15. The plasma display apparatus as claimed in claim 12, wherein the at least two electrode
layers have a thickness of about 50 µm.
16. The plasma display apparatus as claimed in claim 12, further comprising first dielectric
layers formed between the at least two electrode layers.
17. The plasma display apparatus as claimed in claim 16, wherein a thickness of each of
the first dielectric layers is substantially the same as a thickness of a first electrode
layer of the first electrode or a thickness of a second electrode layer of the second
electrode.
18. The plasma display apparatus as claimed in claim 16, further comprising second dielectric
layers having a predetermined thickness, wherein each of the second dielectric layers
covers the at least two electrode layers corresponding to the first electrode or the
at least two electrode layers corresponding to the second electrode.
19. The plasma display apparatus as claimed in claim 18, further comprising third dielectric
layers, wherein each of the third dielectric layers is formed between the upper substrate
and a top electrode layer of the at least two electrode layers.

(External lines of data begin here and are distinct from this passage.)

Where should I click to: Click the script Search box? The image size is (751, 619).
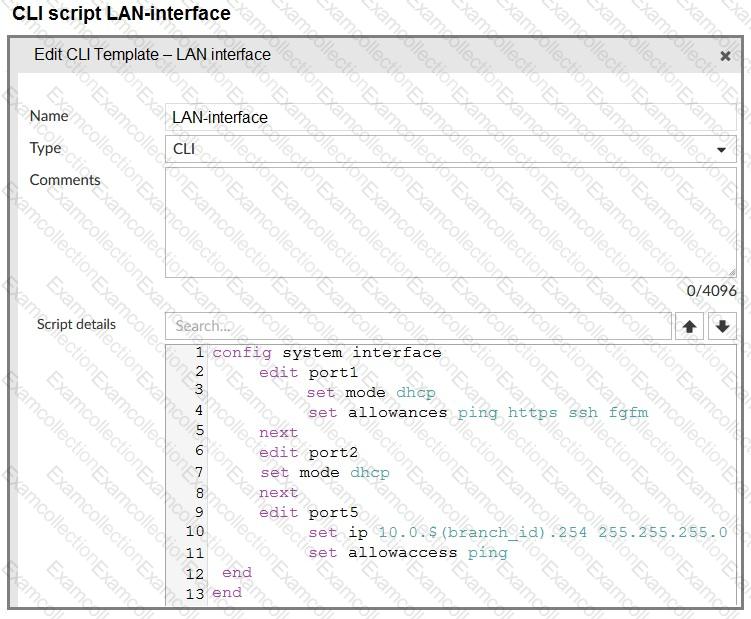coord(418,326)
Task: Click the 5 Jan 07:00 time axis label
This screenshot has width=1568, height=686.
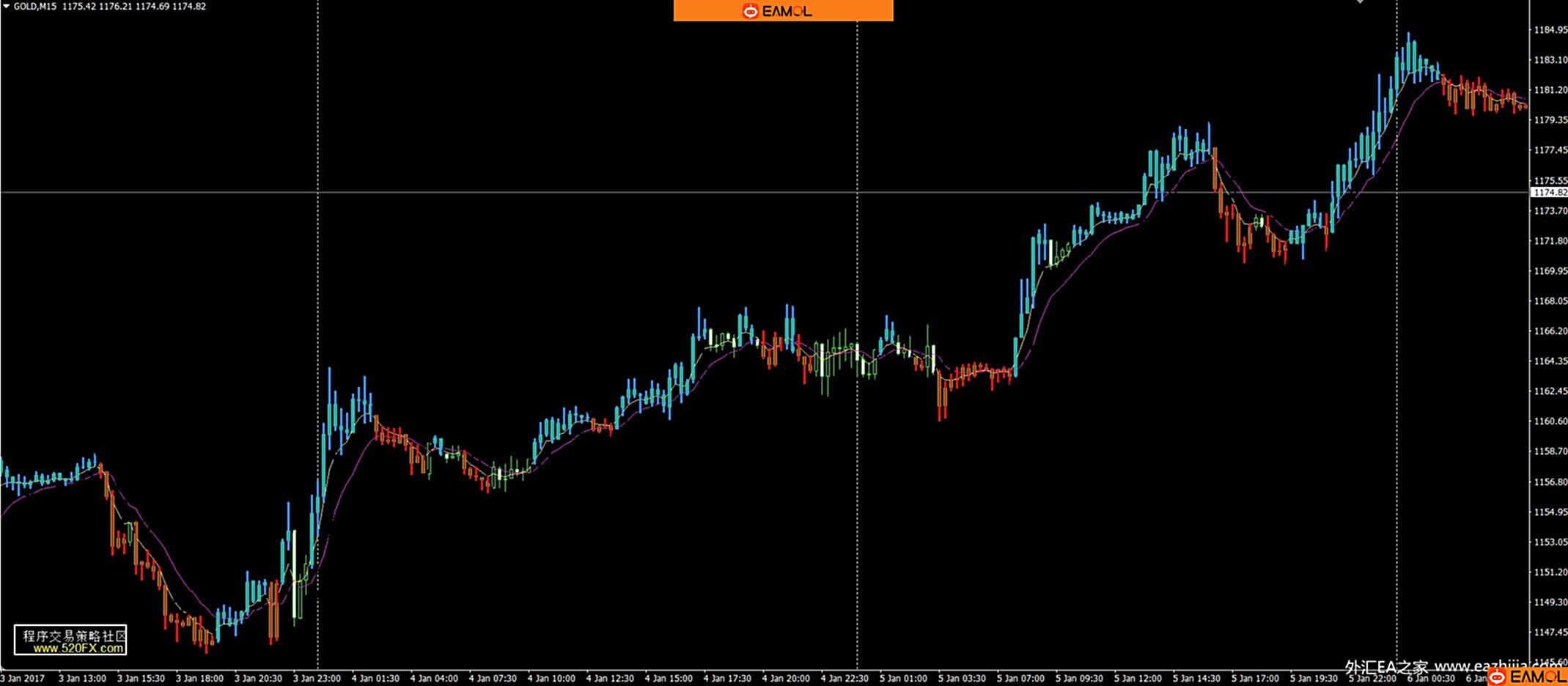Action: coord(1020,679)
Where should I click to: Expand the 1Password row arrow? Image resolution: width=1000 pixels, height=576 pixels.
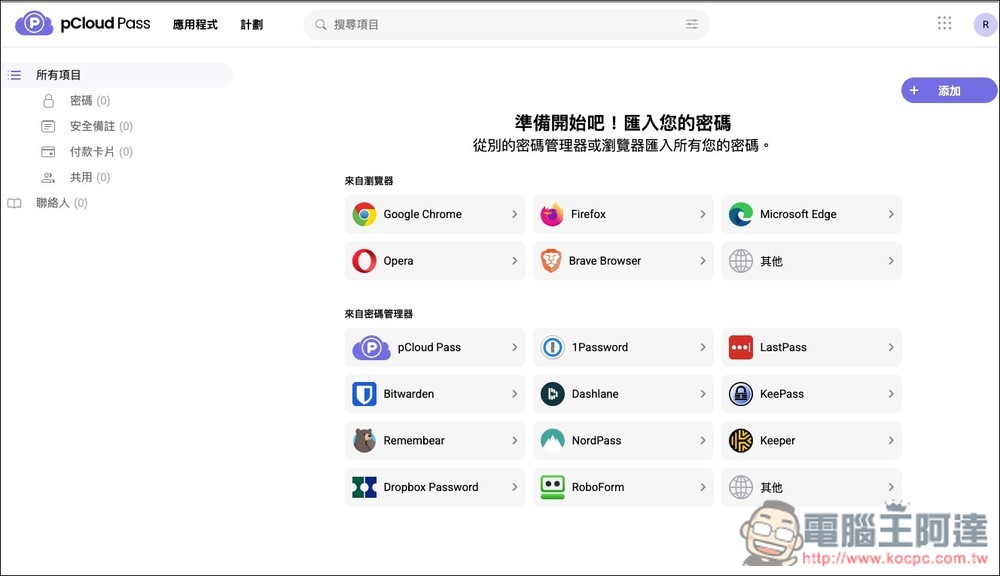[703, 347]

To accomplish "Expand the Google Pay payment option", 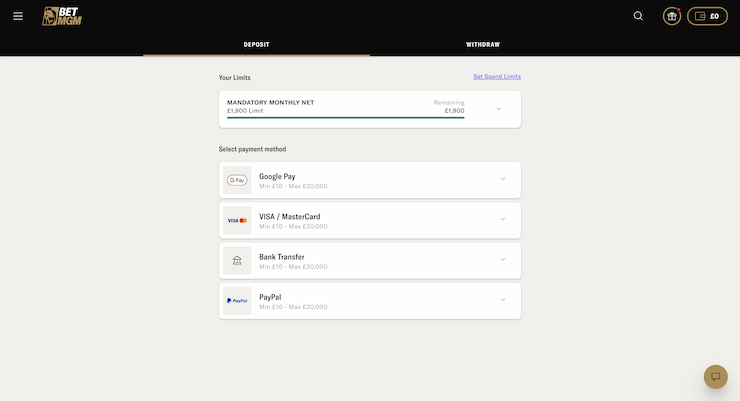I will point(502,179).
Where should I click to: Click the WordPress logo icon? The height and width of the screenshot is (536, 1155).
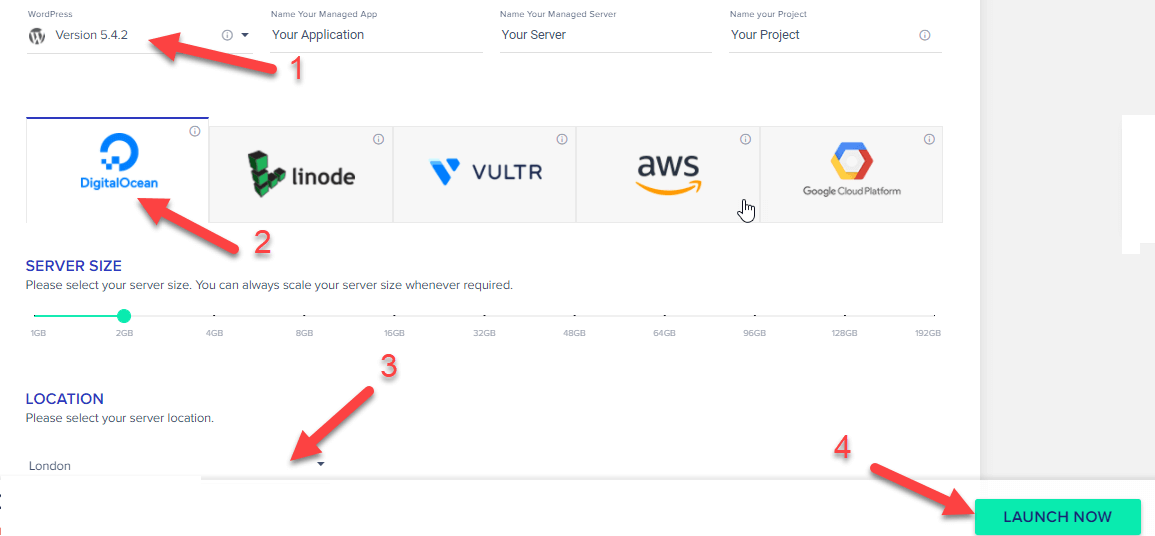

20. A plasma display apparatus comprising:
a first electrode and a second electrode formed on an upper substrate, the second
electrode being arranged in parallel with the first electrode; and
a dielectric layer having a predetermined thickness, the dielectric layer covering
the first and second electrode layers,
and wherein each of the first and second electrodes is formed toward a lower substrate
opposite to the upper substrate to have a thickness of about 50 µm.